I’m writing eight and a half books this year – two novels, two chapter books for younger readers, three and a half non-fiction books and a book about creativity that I’m working on with a famous musician. My plan is to own the process and the outcome for all of them.
But I’m going to need some help.
Over the coming weeks, I’ll be setting up a crowd-funding page to help cover the publishing costs of my first novel, “Wouldn’t It Be Nice.” It’s a mostly true story about two people finding each other in painful, funny and conflicting ways. I love the story. I’m going ask my friend and editor Adam to work on the project with me and my friend Ryan, who has made feature-length films on crowd-funded budgets, to help manage my campaign.
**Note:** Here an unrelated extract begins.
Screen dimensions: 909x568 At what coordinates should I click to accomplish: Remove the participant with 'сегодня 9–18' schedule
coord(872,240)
I’ll be using CreateSpace to help with line-editing, interior and cover design and physical publication of the book. All told, it’s going to cost about $2,000 for me to publish it.
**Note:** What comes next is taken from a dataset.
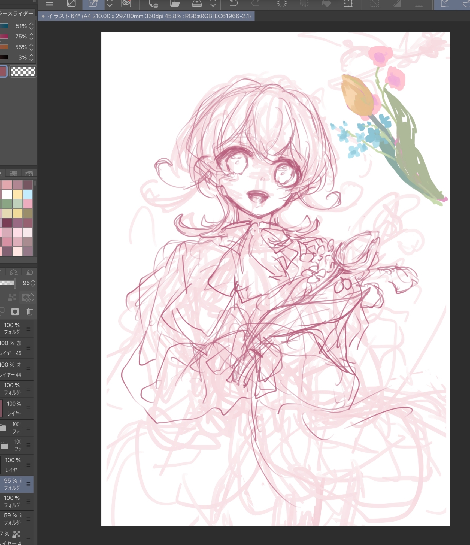Click the Clip Studio spiral icon
The width and height of the screenshot is (470, 545).
tap(126, 3)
I could find a way, somehow, to cover the cost myself, but I don’t want to. First, that’s a lot of money to find when you’re a single income, five-person family. But second, and more importantly, I want to involve the people I know and love, the people who follow me, who have made a connection with me or my work to be a part of this new approach to my career as an author from the beginning.
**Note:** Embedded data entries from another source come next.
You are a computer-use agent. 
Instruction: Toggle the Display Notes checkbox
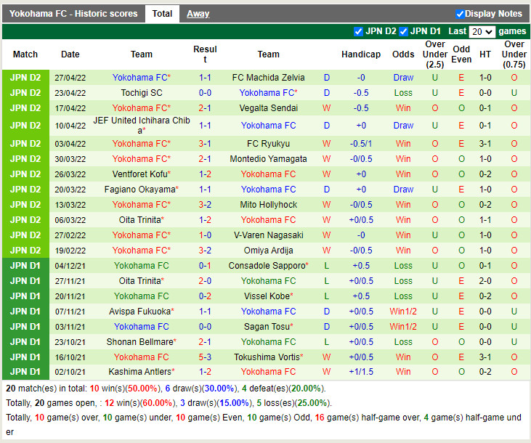(x=460, y=14)
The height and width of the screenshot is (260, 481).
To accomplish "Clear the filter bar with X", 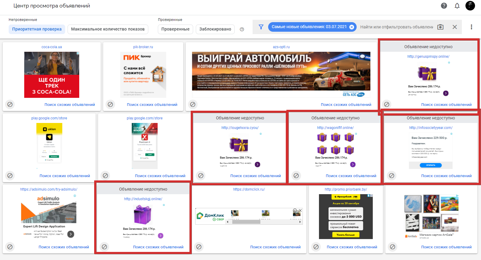I will click(x=455, y=27).
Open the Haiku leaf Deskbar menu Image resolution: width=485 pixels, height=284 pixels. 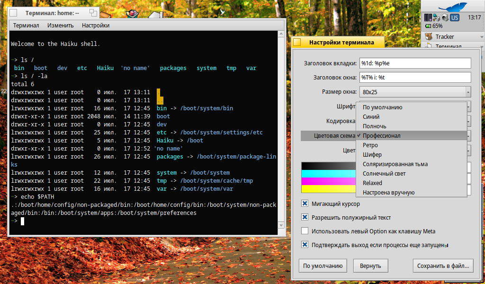click(x=453, y=6)
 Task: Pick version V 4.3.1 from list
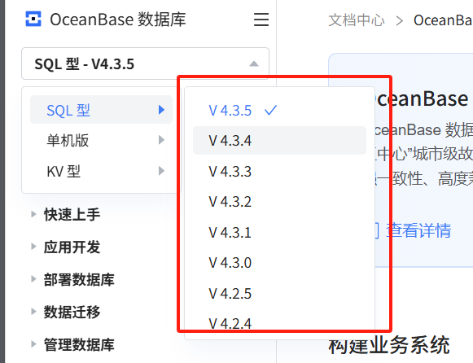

I won’t ask for more than what is needed to get the book done. I won’t make any money. I’m not crowd-funding an advance. The only way I’ll get paid for my work is if people buy it. But I’ve run the numbers and I have set my goals. I don’t need a huge audience. I have not Everest to scale. With 5,000 readers, I can be more profitable than I was with a big publishing contract.
Which is why I want and need your help.
I’m not asking for anything now, except that if you read my work and like it, share it with your friends. I’m banking the success of my writing on the fact that people who are able to connect with my work will share it with people they think will connect with it. Tell me how I’m doing. Tell me what you like and don’t like. Give me your stories, I promise I will listen.
When the time comes, I’m going to be asking readers to help contribute to the publishing of my books. Consider it. I won’t beg, but I hope you’ll hear me out. I’m going to do this for each of the books I’m working on this year and my hope is that you’ll see value in helping bring them to life.
It’s a risk, for me, to turn away from what I always thought I aspired to; to make the decision that recognition from a publisher is less important than connection with people like you. But it’s a calculated one and one I’m excited to make.
I’m putting my faith in you. I’ll hope you’ll do the same.